Task details:
Using the records below, repeat exactly the lines from the one holding "You are a computer-use" through the one holding "Task: Open the #NFLPA hashtag link", both ends included, and no others.

*** Opening Records shown ***

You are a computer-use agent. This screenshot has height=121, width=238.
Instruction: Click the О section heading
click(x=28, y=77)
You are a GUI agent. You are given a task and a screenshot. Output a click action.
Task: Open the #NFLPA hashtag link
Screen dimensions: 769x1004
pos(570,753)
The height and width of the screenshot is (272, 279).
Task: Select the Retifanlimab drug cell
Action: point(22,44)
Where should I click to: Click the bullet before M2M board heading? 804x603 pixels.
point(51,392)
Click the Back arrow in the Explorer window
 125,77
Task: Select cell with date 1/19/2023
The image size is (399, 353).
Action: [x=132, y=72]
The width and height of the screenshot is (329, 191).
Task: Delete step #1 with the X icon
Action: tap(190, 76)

*** Closing Records shown ***
*** Opening Records shown ***

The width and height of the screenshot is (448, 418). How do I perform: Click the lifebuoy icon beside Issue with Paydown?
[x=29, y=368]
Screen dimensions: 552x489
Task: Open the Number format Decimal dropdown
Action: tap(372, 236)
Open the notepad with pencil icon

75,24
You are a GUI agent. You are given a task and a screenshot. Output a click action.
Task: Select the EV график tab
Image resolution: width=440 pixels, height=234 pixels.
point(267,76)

*** Closing Records shown ***
*** Opening Records shown ***

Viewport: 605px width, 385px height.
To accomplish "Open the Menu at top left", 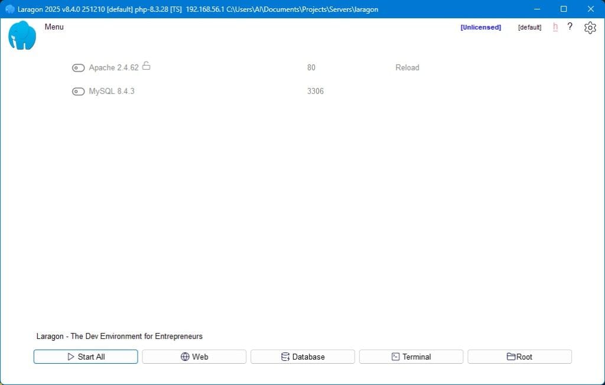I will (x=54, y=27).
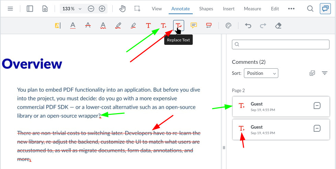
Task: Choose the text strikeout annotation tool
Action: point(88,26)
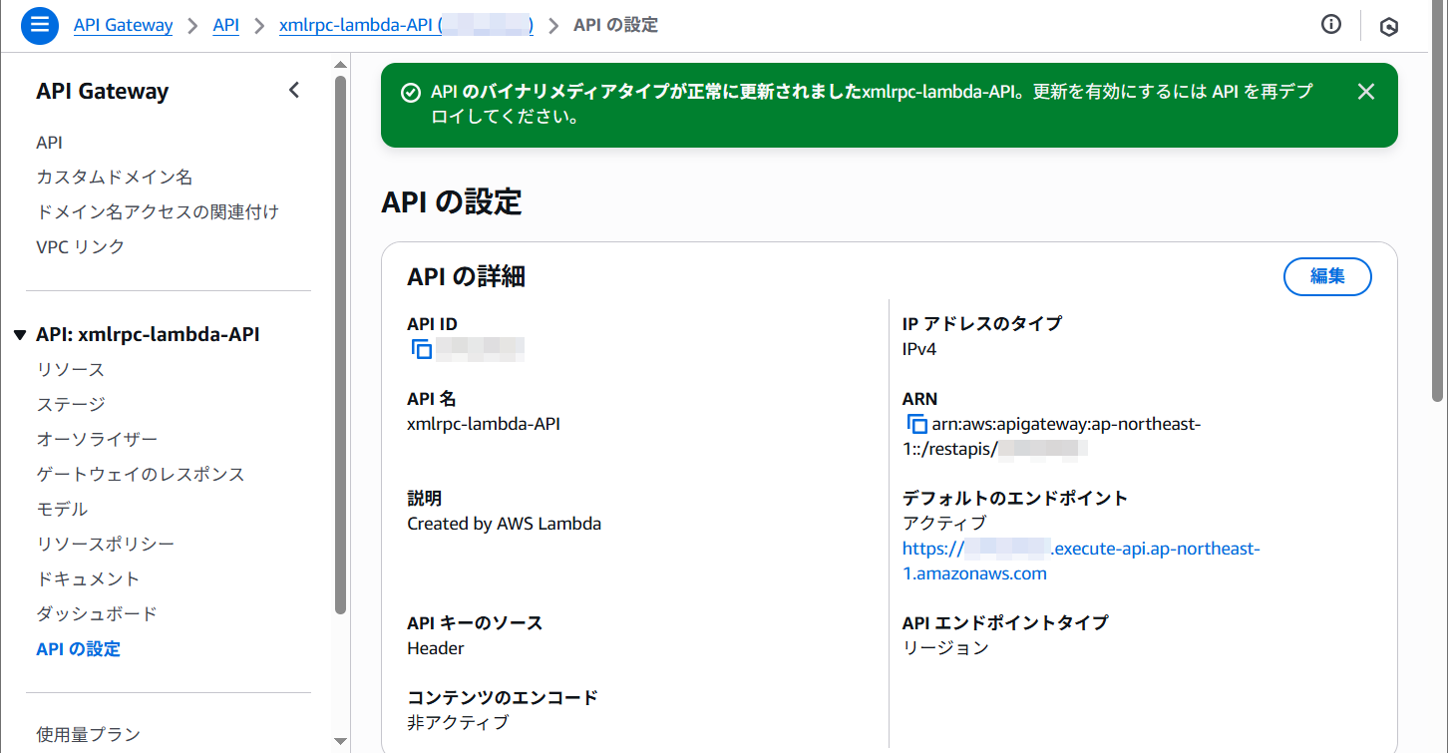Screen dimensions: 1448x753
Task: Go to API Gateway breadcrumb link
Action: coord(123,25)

*** Closing Records shown ***

Exercise response:
You are a computer-use agent. This screenshot has height=121, width=238.
Instruction: Click the О section heading
click(x=28, y=77)
You are a GUI agent. You are given a task and a screenshot. Output a click action.
Task: Open the #NFLPA hashtag link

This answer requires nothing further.